If not, there are probably tax liens on the property.

Hopefully the owner is not deceased inside. That's happened on more than one occasion from news reports I've seen in the past. Just in general.

sorry meant I found the appraisal from the county office my bad, so yes I have no idea if taxes had been paid sorry for the misunderstanding

@Juan Perez

Since the public record owner's address is the same as the house address and the mail hasn't been forwarded, it sounds like the owner left with the intention to not be found (or deceased as Daria said.... I've seen that too.).  One of the best ways to find previous owners is by asking the neighbors but, again, since the mail is still in the box, the neighbors might not know anything either.  It's worth a try though.

You could also look in the public records for liens against the property.  If you can track down the lender, you might have some luck getting your foot in the door before they start the foreclosure.  It can take a long time to buy a house like that so be prepared to wait a long time for the process to be finished.

@Juan Perez

Then you might want to try the tax collector to see what's going on there.

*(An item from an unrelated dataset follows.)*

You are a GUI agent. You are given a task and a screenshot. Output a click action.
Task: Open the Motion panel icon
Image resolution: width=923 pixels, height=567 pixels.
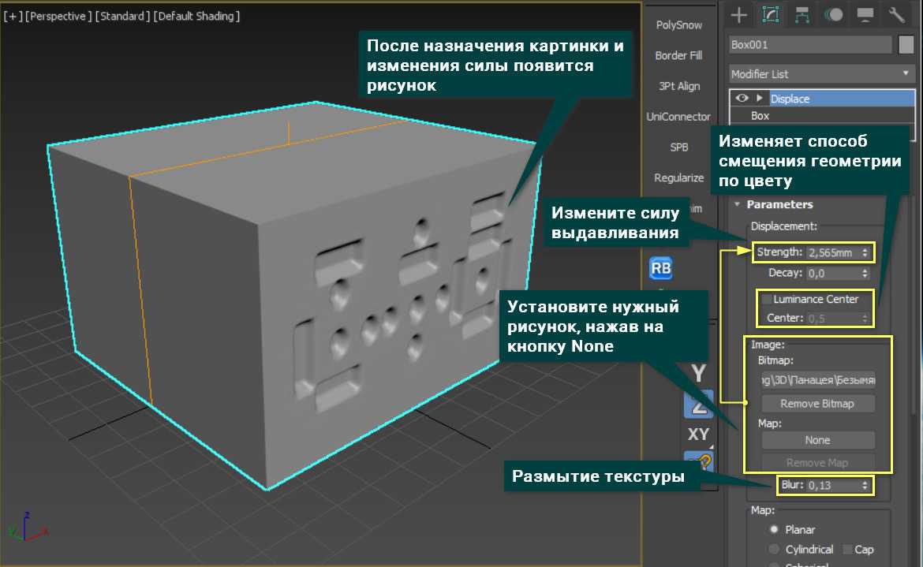(834, 15)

I've learned something about that recently and how tax liens are applied when the taxes aren't paid.

Did the neighbors give any timeframe on the absence? More than a year, etc?

Originally posted by @Michael Woodward :

@Juan Perez

Since the public record owner's address is the same as the house address and the mail hasn't been forwarded, it sounds like the owner left with the intention to not be found (or deceased as Daria said.... I've seen that too.).  One of the best ways to find previous owners is by asking the neighbors but, again, since the mail is still in the box, the neighbors might not know anything either.  It's worth a try though.

You could also look in the public records for liens against the property.  If you can track down the lender, you might have some luck getting your foot in the door before they start the foreclosure.  It can take a long time to buy a house like that so be prepared to wait a long time for the process to be finished.

where could I find those type's of public records??

@Juan Perez

I live in Florida and they have web sites for the property appraiser, tax collector, licensing, courts, etc all county or city sites.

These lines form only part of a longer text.